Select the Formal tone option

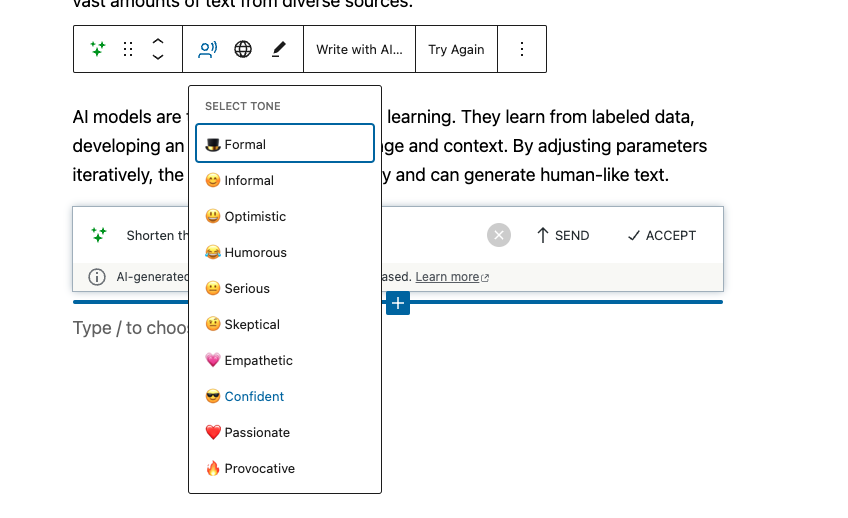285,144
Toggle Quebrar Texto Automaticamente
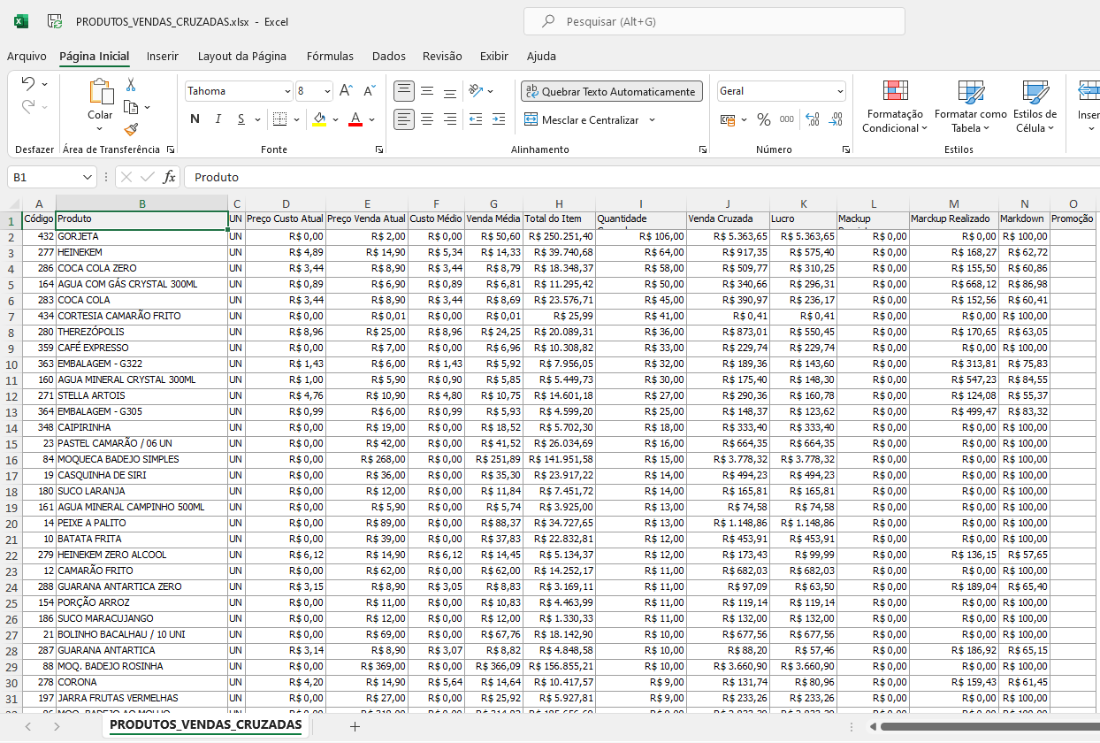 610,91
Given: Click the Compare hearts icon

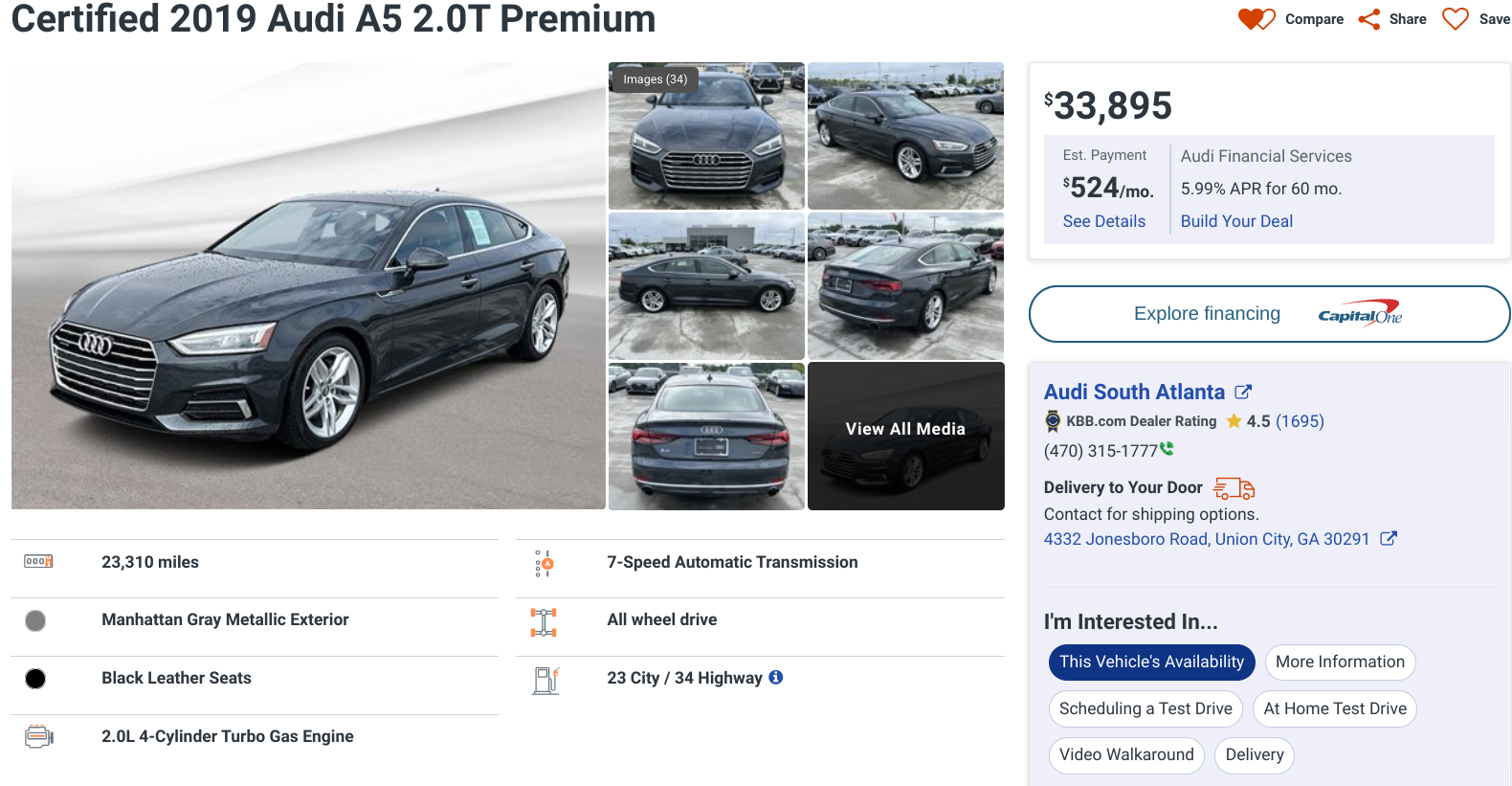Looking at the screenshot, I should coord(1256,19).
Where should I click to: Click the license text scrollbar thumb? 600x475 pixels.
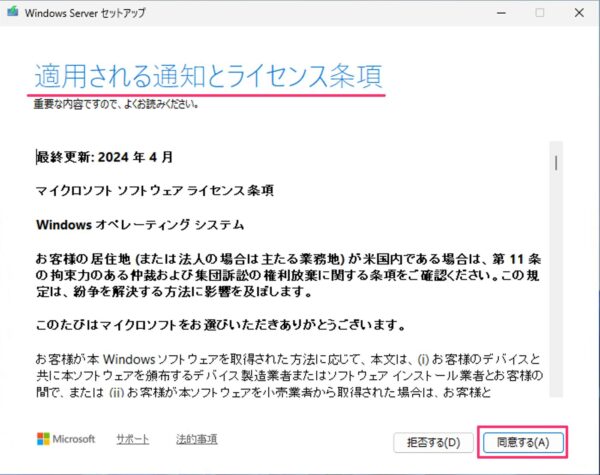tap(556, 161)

★ ★ ★ ★ ★ ★ ★

From the line with "Where should I" down to the last line of the records above, restate each line verbatim, passing over any picture.

Where should I click to: Click the license text scrollbar thumb? 600x475 pixels.
tap(556, 161)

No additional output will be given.